Seen and Heard On Campus

NOTABLE AND QUOTABLE

  • DAVID BAILOT ’17, an athletic training major from Adams, Massachusetts, delivered the college’s eighth annual First Lecture Feb. 28 in the Rogers Center for the Arts. The topic of his speech focused on different lessons that Bailot learned over the course of his time at Merrimack. The First Lecture is modeled on the Last Lecture, a popular event on college campuses in which professors speak as if it were the last lecture they would ever give.
  • JULIANA COHEN, assistant professor of health sciences, was named a fellow at the Obesity Society, the leading scientific organization dedicated to the study of obesity. The appointment, which recognizes exemplary contributions to the field of obesity research, treatment and prevention, is one of the highest honors awarded by the society.

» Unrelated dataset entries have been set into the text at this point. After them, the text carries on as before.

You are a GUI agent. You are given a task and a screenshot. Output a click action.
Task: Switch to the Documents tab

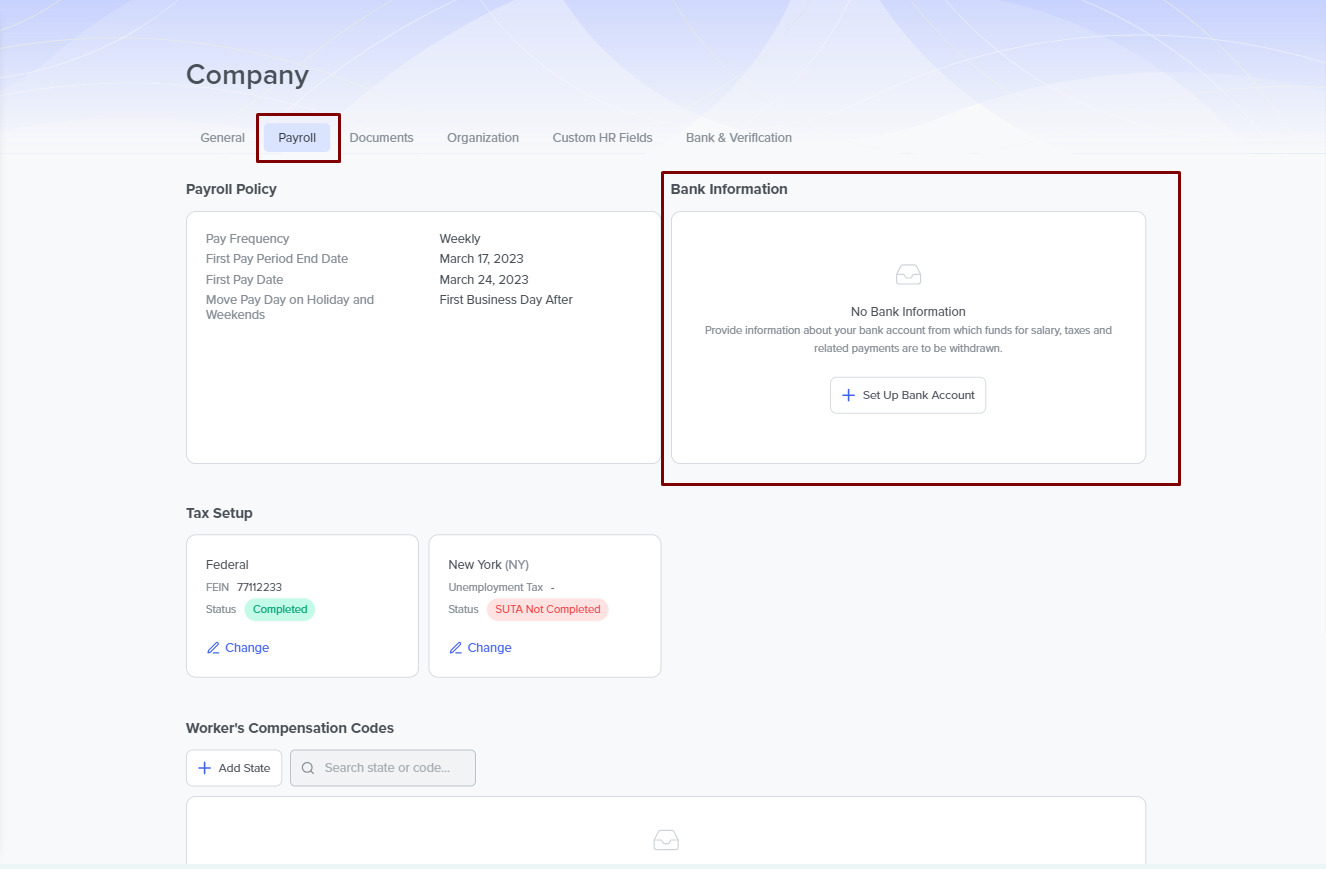[x=381, y=138]
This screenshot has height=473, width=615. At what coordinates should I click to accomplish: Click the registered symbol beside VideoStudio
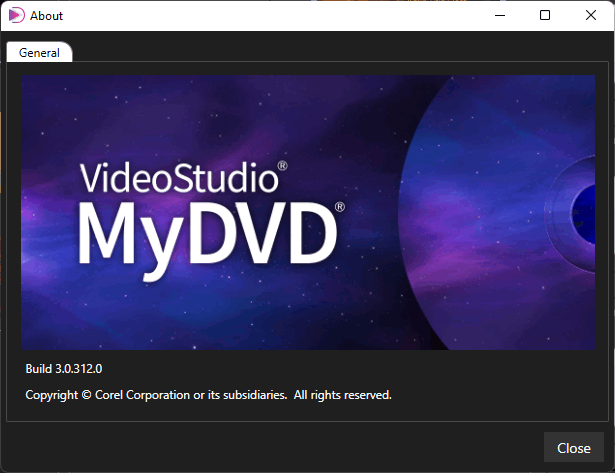coord(283,165)
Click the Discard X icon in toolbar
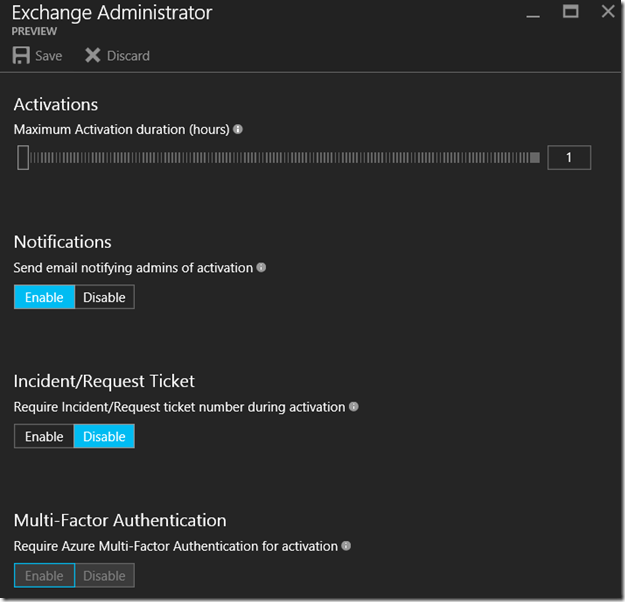The height and width of the screenshot is (602, 625). 93,55
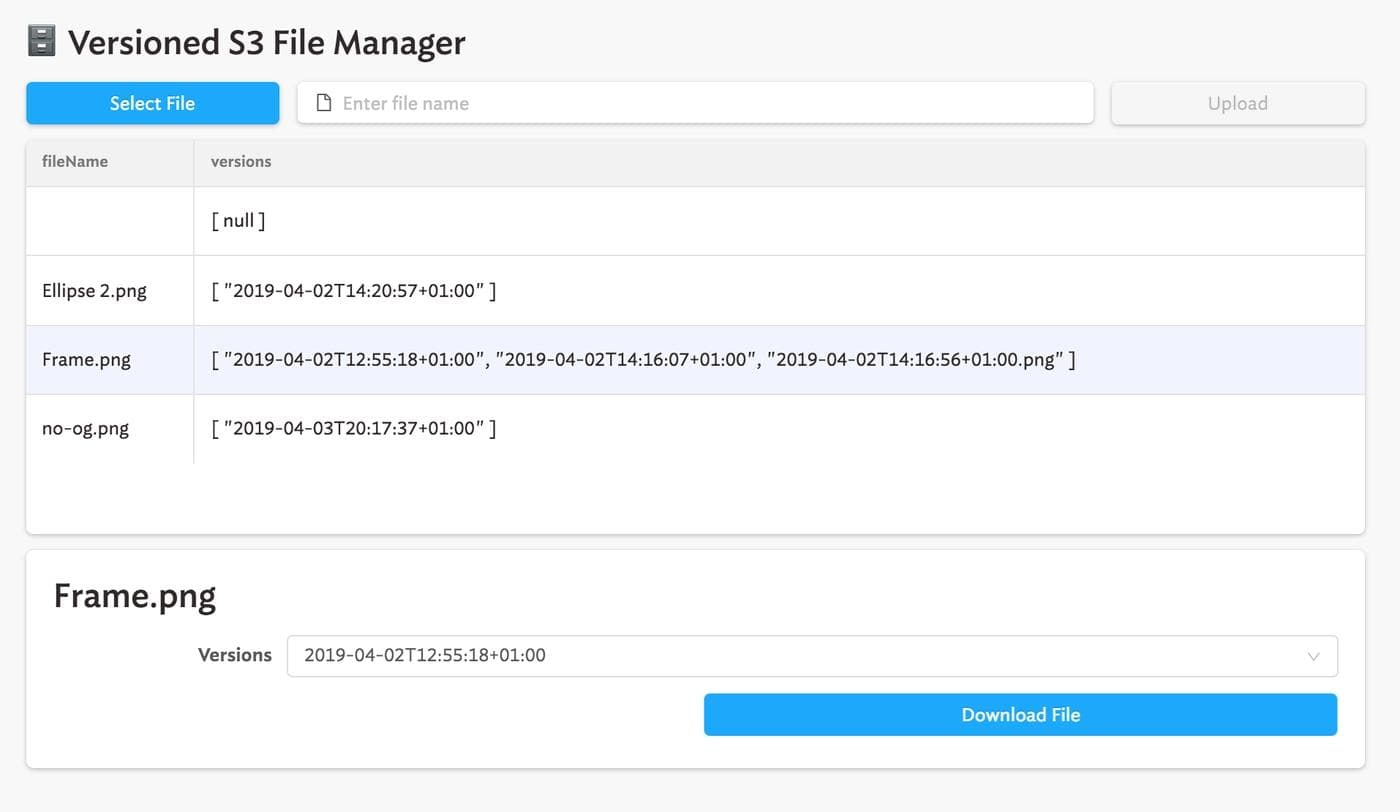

  • MICHAEL DECESARE, professor and chair of sociology, delivered keynote addresses at two professional conferences in April in his capacity as chair of the American Association of University Professors’ Committee on College and University Governance. On April 8, DeCesare delivered a talk, “Threats to Traditional Academic Governance,” at the Kentucky AAUP Conference in Louisville. On April 27, he delivered an address on challenges facing governance leaders at the SUNY Voices Conference on Shared Governance, in Suffern, New York.
  • ERIN HAMLEN, head coach of the women’s ice hockey team, was named to the Adirondack (New York) Hockey Hall of Fame—the first female to receive that honor. A native of Glens Falls, New York, Hamlen played for the U.S. Women’s National Hockey Team for seven seasons, where she won IIHF World Women’s Championship Silver Medals in 1992, 1994, 1997 and 1999.
  • DAN SAROFIAN-BUTIN, professor and founding dean of Merrimack’s School of Education and Social Policy, was named to the American Enterprise Institute’s Edu-Scholar Public Influence Rankings for the fifth consecutive year. The list comprises 200 university scholars who make significant contributions to national debates on public education. Sarofian-Butin was listed at No. 119.